Problem:
Determine how many lines in the records hold "agent", then give that number by itself.
● ● ● ● ● ● ●
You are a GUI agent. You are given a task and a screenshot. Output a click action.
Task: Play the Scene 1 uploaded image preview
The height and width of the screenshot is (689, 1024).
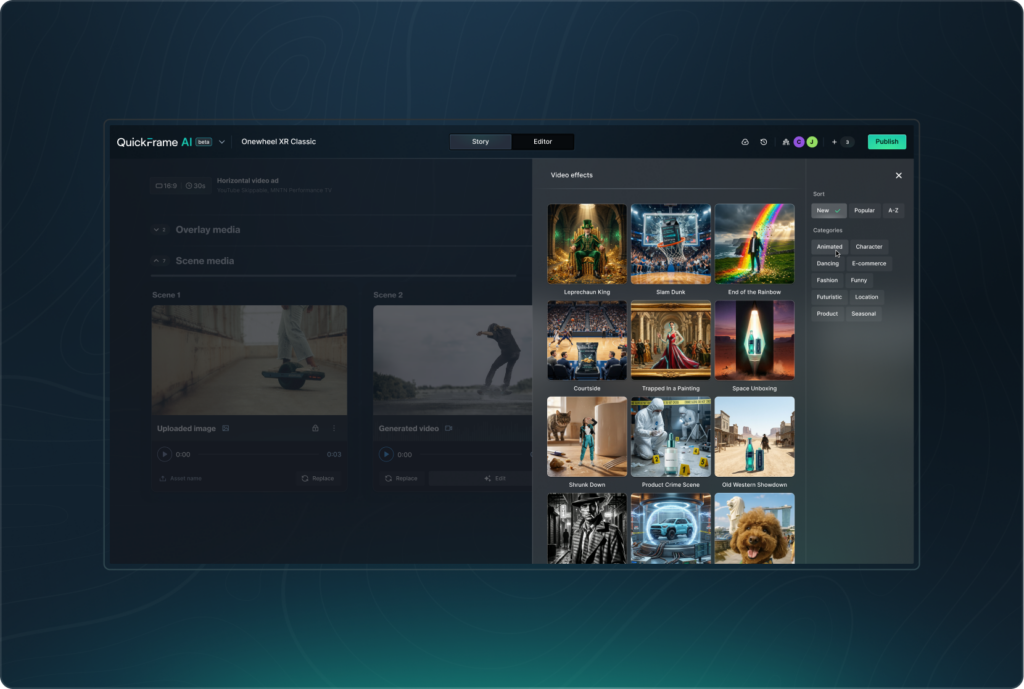coord(164,454)
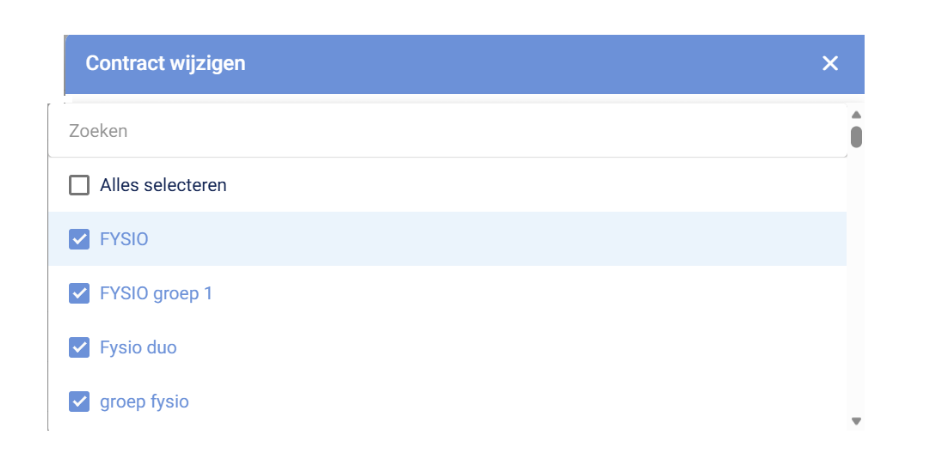The height and width of the screenshot is (451, 926).
Task: Uncheck the FYSIO checkbox
Action: [79, 240]
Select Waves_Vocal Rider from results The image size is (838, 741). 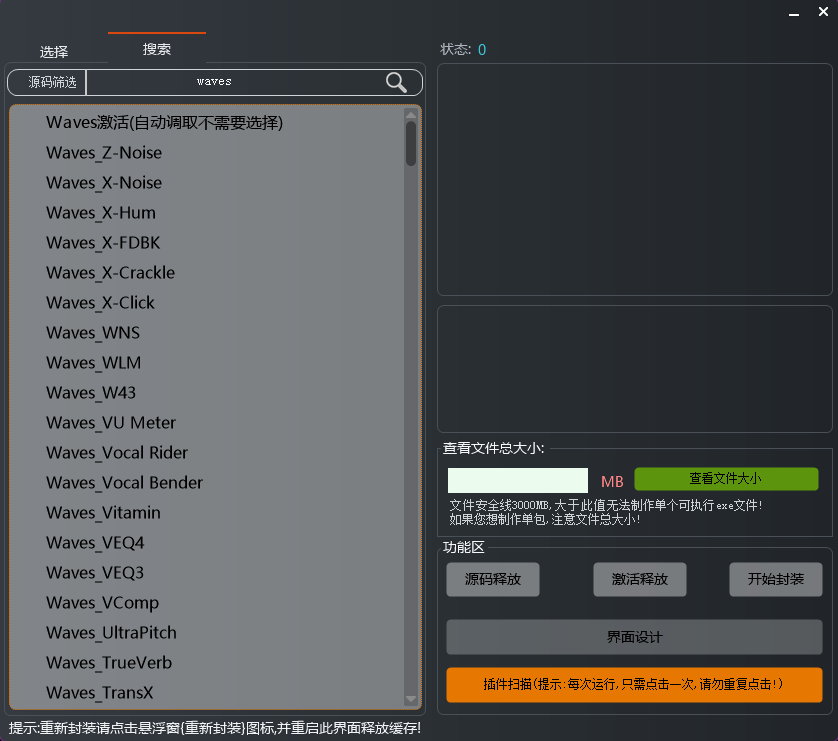click(x=117, y=453)
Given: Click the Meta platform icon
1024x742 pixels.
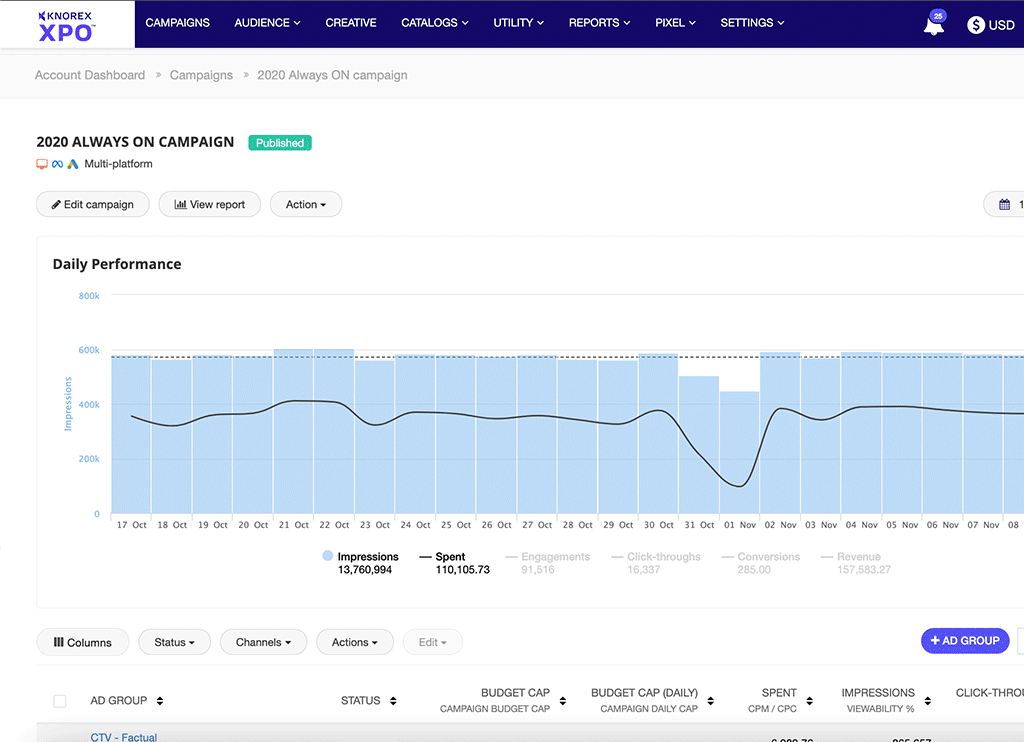Looking at the screenshot, I should click(57, 164).
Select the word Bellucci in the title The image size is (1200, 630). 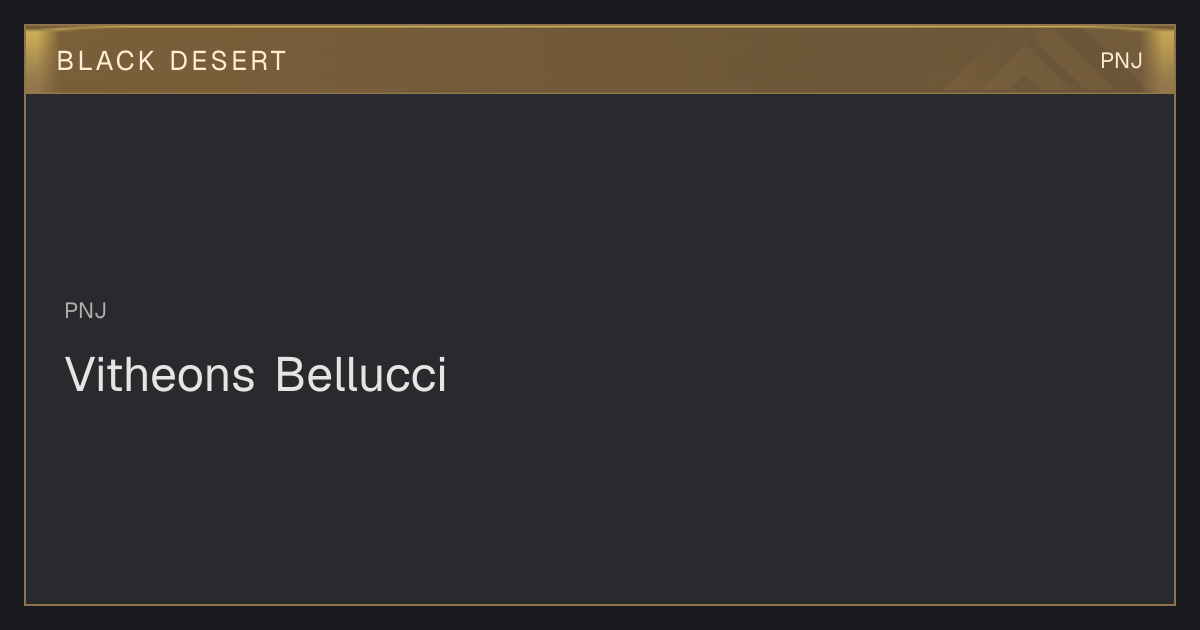tap(361, 375)
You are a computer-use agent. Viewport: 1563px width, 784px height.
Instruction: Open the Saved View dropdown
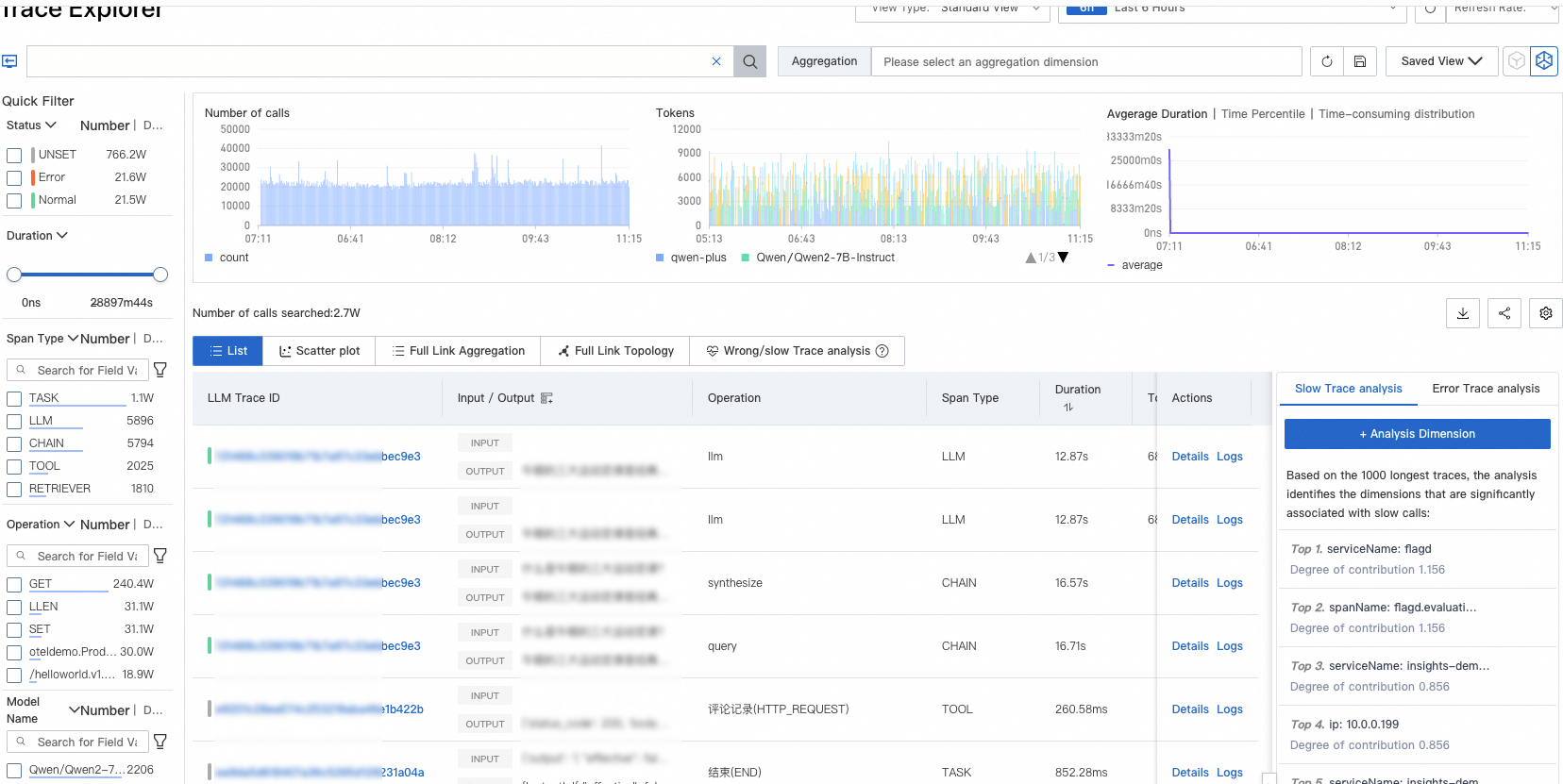(1440, 61)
● ● ● ● ● ● ●
Exercise solution:
2